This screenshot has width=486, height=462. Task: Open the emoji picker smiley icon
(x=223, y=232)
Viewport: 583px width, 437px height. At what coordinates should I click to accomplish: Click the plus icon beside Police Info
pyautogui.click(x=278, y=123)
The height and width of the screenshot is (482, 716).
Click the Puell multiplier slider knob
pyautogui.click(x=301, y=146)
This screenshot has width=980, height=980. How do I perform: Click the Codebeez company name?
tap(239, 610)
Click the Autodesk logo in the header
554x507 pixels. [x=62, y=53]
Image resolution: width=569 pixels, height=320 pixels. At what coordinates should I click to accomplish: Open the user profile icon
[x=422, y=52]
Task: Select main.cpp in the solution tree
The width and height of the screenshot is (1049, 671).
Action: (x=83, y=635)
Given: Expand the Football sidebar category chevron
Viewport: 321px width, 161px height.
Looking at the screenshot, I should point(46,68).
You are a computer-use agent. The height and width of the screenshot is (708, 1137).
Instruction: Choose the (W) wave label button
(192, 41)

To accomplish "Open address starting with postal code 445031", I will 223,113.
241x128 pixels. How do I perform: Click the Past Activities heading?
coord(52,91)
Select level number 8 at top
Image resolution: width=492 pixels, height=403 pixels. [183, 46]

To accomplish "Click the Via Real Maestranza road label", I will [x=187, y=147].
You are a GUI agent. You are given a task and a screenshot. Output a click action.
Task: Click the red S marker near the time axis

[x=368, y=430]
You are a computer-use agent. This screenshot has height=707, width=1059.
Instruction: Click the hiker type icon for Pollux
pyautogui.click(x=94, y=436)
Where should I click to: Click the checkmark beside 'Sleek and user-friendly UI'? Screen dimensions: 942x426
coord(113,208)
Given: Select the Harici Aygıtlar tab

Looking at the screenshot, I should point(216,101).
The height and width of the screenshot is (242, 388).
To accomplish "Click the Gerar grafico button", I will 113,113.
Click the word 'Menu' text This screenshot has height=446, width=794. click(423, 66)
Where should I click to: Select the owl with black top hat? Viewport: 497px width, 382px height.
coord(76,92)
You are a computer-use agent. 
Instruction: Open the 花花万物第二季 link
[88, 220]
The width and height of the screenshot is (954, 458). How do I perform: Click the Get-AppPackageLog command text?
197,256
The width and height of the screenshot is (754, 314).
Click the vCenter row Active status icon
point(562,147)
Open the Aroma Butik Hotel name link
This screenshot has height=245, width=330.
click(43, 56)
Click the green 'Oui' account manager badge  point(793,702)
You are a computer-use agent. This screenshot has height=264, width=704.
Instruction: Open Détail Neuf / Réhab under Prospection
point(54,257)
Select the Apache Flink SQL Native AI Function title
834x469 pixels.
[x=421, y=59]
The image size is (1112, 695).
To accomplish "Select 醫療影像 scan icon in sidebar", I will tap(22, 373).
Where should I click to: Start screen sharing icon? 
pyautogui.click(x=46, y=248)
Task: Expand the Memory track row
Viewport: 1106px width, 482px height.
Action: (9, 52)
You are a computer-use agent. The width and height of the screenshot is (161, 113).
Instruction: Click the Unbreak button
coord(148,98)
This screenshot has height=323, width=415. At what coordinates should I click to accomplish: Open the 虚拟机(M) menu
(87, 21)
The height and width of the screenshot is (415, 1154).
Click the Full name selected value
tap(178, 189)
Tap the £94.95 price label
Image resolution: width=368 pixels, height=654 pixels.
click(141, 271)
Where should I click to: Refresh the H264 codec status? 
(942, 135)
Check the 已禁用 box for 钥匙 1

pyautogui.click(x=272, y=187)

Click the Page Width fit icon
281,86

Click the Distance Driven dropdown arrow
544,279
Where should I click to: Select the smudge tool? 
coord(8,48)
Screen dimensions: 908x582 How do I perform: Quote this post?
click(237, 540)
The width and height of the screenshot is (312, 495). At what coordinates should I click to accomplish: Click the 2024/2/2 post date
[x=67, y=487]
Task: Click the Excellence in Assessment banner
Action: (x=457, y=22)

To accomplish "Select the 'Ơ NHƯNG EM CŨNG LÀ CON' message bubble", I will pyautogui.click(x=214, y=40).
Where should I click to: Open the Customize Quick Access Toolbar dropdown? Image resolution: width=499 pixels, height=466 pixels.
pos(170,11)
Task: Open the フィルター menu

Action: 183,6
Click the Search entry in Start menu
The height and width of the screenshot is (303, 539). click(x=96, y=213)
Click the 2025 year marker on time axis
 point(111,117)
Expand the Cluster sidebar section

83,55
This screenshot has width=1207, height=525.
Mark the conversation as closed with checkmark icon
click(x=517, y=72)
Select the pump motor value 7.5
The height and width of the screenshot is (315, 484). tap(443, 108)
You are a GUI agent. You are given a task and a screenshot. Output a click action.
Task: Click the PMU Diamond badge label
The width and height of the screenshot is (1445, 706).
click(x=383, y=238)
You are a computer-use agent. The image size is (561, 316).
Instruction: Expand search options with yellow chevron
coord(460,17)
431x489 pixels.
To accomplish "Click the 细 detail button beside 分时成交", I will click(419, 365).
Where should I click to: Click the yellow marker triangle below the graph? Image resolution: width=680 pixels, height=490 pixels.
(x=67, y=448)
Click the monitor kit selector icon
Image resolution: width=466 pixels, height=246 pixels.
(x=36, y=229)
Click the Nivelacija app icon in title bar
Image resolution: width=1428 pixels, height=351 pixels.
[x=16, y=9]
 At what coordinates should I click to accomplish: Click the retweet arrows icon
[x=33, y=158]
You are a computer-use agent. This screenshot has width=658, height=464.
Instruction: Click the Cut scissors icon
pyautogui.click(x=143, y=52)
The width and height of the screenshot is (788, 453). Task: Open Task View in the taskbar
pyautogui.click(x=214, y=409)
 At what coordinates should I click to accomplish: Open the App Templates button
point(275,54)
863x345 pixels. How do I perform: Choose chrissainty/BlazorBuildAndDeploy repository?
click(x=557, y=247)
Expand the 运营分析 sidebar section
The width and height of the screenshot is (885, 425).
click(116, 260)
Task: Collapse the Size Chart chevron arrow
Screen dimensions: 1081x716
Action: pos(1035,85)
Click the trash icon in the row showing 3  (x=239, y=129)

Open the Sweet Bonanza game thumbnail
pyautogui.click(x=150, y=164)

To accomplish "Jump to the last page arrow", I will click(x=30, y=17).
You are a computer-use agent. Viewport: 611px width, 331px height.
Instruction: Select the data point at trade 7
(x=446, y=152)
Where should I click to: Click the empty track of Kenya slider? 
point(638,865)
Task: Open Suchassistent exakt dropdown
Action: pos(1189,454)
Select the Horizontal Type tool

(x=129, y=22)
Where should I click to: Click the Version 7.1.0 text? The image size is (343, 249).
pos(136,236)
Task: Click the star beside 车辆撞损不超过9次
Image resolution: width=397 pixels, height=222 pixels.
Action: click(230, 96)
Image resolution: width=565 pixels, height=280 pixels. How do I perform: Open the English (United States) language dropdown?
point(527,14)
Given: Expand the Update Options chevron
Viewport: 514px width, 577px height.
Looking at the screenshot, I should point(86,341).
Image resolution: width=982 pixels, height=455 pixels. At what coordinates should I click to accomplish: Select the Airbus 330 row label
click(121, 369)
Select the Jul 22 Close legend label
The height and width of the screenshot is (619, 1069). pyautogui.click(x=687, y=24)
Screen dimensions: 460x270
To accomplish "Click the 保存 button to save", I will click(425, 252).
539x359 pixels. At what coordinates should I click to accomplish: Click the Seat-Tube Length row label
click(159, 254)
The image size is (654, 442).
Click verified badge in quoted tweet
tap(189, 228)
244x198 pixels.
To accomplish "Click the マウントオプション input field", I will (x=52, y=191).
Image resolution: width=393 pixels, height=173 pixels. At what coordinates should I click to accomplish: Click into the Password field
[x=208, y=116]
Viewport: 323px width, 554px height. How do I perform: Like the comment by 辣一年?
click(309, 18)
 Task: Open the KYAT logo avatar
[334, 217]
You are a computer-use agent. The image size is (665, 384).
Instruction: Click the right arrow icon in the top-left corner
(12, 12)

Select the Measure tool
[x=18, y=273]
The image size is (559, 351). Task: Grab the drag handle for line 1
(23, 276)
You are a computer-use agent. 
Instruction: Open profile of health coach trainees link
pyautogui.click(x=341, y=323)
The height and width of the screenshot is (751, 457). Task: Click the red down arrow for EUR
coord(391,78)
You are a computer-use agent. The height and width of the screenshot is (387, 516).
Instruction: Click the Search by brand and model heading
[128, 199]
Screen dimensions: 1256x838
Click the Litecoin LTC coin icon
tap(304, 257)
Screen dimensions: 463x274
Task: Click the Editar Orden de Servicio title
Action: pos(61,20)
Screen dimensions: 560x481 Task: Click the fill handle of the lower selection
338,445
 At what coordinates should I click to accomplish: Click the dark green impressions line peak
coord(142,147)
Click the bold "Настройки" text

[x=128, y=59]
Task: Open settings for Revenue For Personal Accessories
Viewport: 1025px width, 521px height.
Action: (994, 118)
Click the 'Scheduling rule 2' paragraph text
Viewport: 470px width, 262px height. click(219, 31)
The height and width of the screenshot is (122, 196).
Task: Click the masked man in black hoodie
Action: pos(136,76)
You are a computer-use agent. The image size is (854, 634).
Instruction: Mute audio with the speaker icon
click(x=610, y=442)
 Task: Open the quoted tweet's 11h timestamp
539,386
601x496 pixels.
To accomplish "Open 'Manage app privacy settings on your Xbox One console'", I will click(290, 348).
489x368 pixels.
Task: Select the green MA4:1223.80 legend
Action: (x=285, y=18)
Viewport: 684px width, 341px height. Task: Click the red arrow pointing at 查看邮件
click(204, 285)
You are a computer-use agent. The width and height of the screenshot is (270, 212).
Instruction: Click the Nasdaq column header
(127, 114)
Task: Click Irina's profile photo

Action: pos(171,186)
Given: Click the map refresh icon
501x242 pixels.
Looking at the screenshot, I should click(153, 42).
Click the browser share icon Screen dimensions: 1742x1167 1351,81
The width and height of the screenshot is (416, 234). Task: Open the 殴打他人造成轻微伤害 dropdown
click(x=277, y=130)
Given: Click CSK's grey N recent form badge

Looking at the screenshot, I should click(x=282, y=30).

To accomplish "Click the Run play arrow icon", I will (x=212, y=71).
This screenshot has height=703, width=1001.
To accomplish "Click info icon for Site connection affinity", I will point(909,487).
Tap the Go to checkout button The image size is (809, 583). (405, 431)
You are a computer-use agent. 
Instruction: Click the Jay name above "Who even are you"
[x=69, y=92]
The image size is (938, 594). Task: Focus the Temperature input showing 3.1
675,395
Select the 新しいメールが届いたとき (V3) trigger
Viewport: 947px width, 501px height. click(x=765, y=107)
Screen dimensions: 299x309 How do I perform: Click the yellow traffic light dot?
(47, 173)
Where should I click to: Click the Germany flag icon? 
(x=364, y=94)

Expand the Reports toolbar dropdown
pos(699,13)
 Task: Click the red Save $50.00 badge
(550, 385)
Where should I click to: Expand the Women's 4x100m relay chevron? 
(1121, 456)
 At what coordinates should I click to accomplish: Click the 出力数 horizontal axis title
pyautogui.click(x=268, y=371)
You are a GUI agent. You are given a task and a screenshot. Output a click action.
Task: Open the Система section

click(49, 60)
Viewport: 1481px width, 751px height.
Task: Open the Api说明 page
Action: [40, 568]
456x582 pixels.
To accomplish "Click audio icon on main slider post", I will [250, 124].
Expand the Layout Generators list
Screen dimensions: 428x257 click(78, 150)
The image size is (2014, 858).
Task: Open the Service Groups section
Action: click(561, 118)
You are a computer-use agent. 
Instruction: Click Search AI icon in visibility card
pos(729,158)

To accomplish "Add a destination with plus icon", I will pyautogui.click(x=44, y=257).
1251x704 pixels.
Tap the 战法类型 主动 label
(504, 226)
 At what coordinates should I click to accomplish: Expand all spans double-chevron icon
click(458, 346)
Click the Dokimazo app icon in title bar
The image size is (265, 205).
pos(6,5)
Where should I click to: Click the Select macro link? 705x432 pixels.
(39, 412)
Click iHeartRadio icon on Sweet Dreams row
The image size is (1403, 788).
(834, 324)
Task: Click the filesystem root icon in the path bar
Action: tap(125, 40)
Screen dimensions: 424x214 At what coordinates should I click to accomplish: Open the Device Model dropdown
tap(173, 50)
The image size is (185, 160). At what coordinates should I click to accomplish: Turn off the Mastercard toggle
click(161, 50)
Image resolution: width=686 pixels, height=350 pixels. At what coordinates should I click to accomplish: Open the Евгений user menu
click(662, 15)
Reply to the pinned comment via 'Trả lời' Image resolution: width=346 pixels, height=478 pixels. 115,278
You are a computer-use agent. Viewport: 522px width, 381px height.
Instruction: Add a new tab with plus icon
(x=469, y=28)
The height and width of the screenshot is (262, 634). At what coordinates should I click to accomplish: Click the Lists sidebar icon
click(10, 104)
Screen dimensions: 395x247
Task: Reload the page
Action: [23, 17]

= = = =

Work required: Everything above from the line containing "Given: Click the map refresh icon" through the line containing "Click the browser" must be copied exactly. Nothing outside that range belongs in the answer.

Exercise output:
Given: Click the map refresh icon
501x242 pixels.
Looking at the screenshot, I should click(153, 42).
Click the browser share icon Screen dimensions: 1742x1167 1351,81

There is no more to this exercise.